:: Task description ::
Copy out the records starting with the line that contains "pixels, height=768 pixels." and going on through the line that contains "cell-dept: 1 is", keeping both of those lines. Leave out the pictures.

:: Dataset records ::
---------------

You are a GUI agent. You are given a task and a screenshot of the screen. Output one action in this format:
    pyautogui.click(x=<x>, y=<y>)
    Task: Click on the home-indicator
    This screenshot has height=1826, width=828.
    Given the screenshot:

---------------

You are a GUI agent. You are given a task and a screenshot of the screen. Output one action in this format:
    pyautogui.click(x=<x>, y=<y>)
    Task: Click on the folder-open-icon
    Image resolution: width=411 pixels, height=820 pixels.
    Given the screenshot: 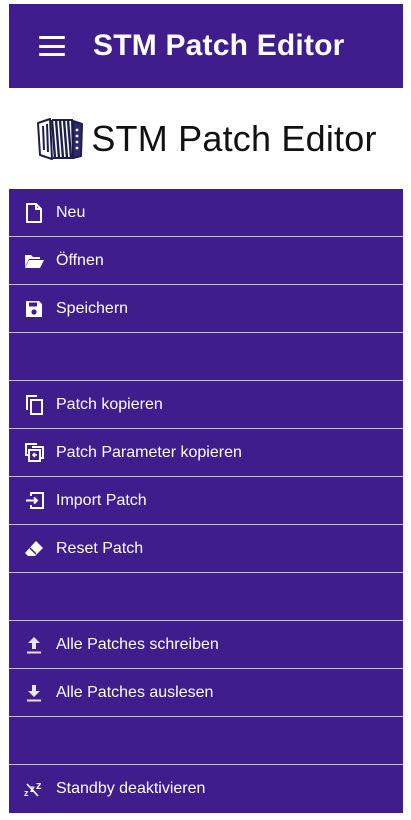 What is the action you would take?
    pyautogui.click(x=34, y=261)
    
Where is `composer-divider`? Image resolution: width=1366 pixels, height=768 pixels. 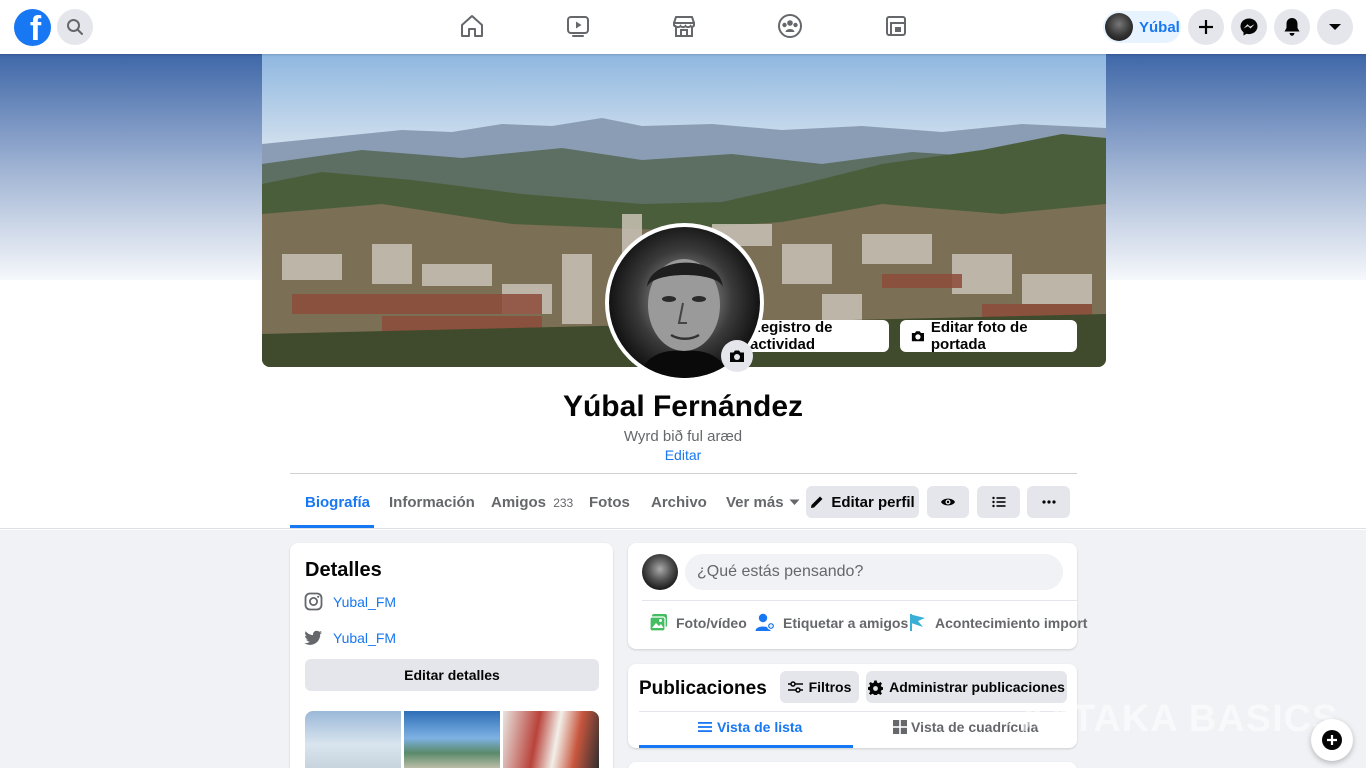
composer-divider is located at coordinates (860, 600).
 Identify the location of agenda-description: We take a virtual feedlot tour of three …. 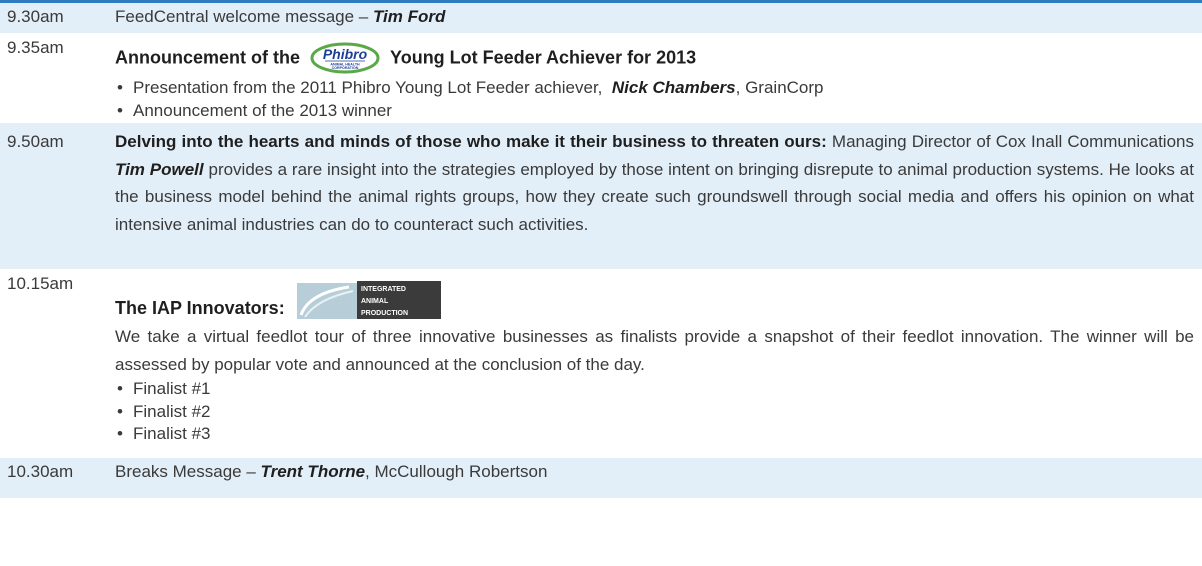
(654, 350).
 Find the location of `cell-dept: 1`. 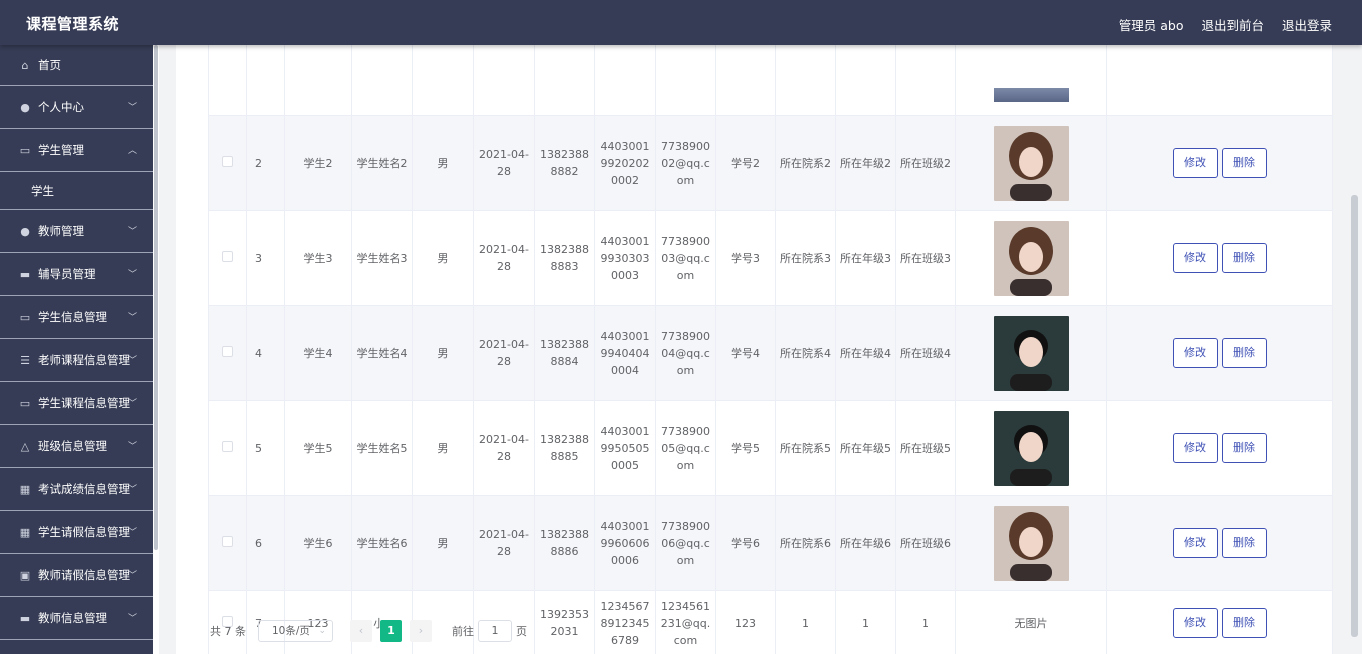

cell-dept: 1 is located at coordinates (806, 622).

---------------

:: Response to this exercise ::
Where is `composer-divider`? Image resolution: width=1366 pixels, height=768 pixels. 
composer-divider is located at coordinates (860, 600).
 Identify the location of agenda-description: We take a virtual feedlot tour of three …. 
(654, 350).
 Find the location of `cell-dept: 1`. 

cell-dept: 1 is located at coordinates (806, 622).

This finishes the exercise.